Note d’information sur la jurisprudence de la Cour 38
Janvier 2002
Hazar et autres c. Turquie (déc.) - 62566/00, 62567/00, 62568/00 et al.
Décision 10.1.2002 [Section I]
Article 35
Article 35-1
Délai de six mois
Période de six mois commençant à courir dès que les requérants se rendent compte, ou auraient du se rendre compte, des circonstances rendant les recours internes inefficaces: irrecevable
En octobre 1993, des affrontements eurent lieu entre les forces de sécurité et des militants du PKK dans le district de Lice, dans le sud-est de la Turquie. Ces confrontations firent seize morts et trente-cinq blessés, et entraînèrent la destruction d’un grand nombre de biens, parmi lesquels les maisons ou commerces des requérants. A la suite des faits, l’ensemble des intéressés s’adressèrent au tribunal pour obtenir une estimation des dommages subis. Des poursuites pénales sont toujours pendantes devant le parquet de la cour de sécurité de l’Etat.
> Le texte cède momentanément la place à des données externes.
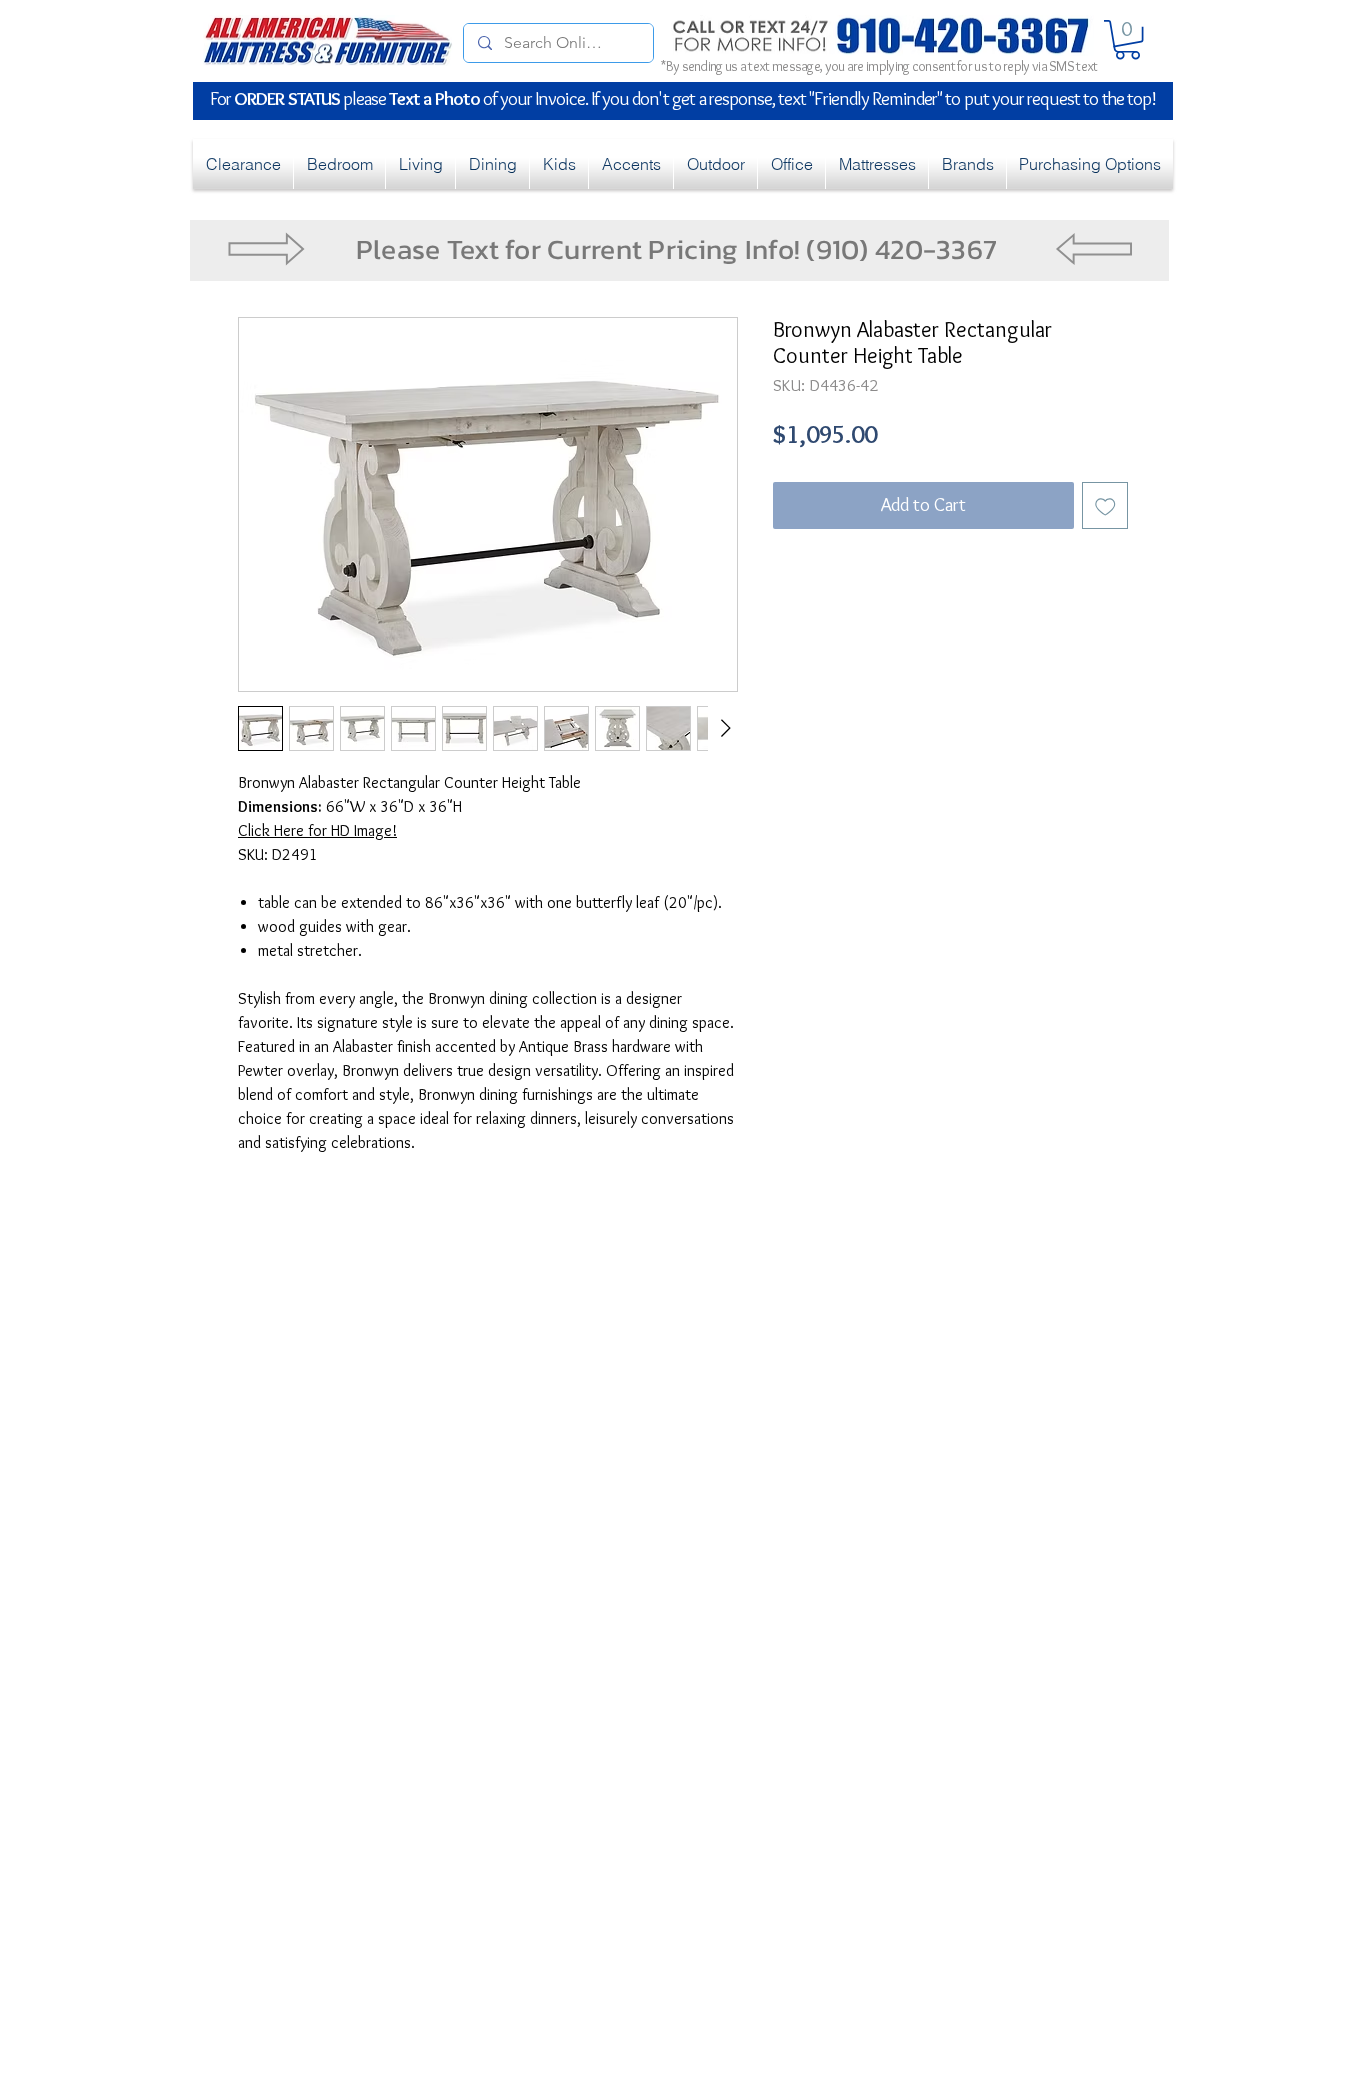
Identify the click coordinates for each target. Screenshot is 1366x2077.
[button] (1127, 39)
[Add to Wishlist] (1105, 505)
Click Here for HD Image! (317, 830)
Irrecevable sous l’angle des articles 3, 5, 6, 8, 13, 14 et 18 de la Convention et de l’article 1 du Protocole n° 1: En l’absence de recours effectif, le délai de six mois commence à courir en principe à partir de la date du fait incriminé. Toutefois, certains facteurs particuliers peuvent être pris en considération dans des cas exceptionnels où les requérants qui ont fait usage d’un recours interne se sont rendu compte ou auraient dû se rendre compte à un stade ultérieur que certaines circonstances rendaient ce recours ineffectif. En pareil cas, la période de six mois peut être calculée à partir de cette date. En l’espèce, les requérants avaient connaissance de la destruction de leurs biens dès le 23 octobre 1993. Faisant suite à leur demande, le tribunal a évalué le dommage en novembre 1993. Les requérants n’ont fait usage d’aucun autre recours, car ils considéraient les recours ineffectifs. Le 29 novembre 1994, leur représentant introduisit devant les organes de la Convention 201 requêtes concernant le même épisode, dans lesquelles il était également allégué qu’aucun recours effectif n’était prévu. Compte tenu de ces éléments, à supposer qu’il n’y avait pas de recours effectif, tant les requérants que leur représentant ont dû être au courant de cette situation avant le 29 novembre 1994; dès lors, ils auraient dû introduire leurs requêtes dans le délai de six mois à compter de cette date. Les requêtes ayant été introduites devant la Cour le 6 octobre 2000, ce délai n’a pas été respecté.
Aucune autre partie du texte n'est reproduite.